Enthalpy is U + PV. It is not necessarily heat because heat change is not a state function. The utility of enthalpy is that it is a state function and can be measured under certain conditions. Those conditions are at constant pressure and no work except PV work. Under these conditions Q, heat exchange, becomes a state function. Q can be measured by the art of calorimetry. Standard values are calculated from heat capacities and latent heats involved using Hess's Law. H, U, [even S] are based on a total amount of reaction; all the reactants become products. This causes a problem because all reactions do not go to completion.

We pchem students are not the only ones that struggle with this; imagine how the pioneers had to struggle: no textbooks, lousy equipment, no standards, fighting established beliefs, not even knowing what matter and energy really were [i am not saying that we do know now]. They accomplished wonders in developing the Laws of Thermodynamics, laws that seem almost infallible. One big question remained reactions did not go to completion, the question of equilibrium.
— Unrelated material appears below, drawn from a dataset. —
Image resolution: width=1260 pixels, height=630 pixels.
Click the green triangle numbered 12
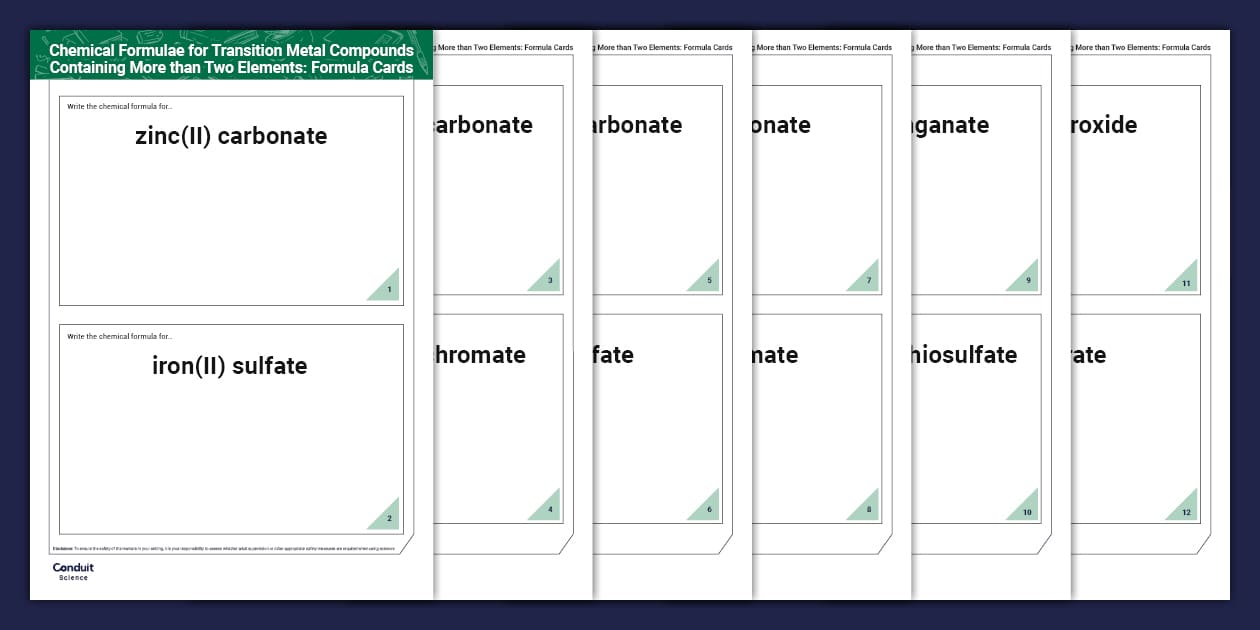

Gibbs, Helmholz and many others realized that there were two competing or complementary processes in literally everything: the release of energy and the increase of entropy. The increase in entropy happened because of the release of energy. When the energy release slowed the entropy increase slowed until at equilibrium they were equal. At equilibrium forward and reverse reactions have equal rates. There are some reactants that will not react. This effectively means that this heat from the reaction cannot be removed from the reaction. This energy is quantified by TdS. The maximum amount of heat that can be turned into work is A = U - TS at constant volume or G = H -TS at constant pressure. The First Law establishes that work and heat are equivalent. The Second Law states that some of the heat must remain at equilibrium and cannot be converted into work [without changing the conditions].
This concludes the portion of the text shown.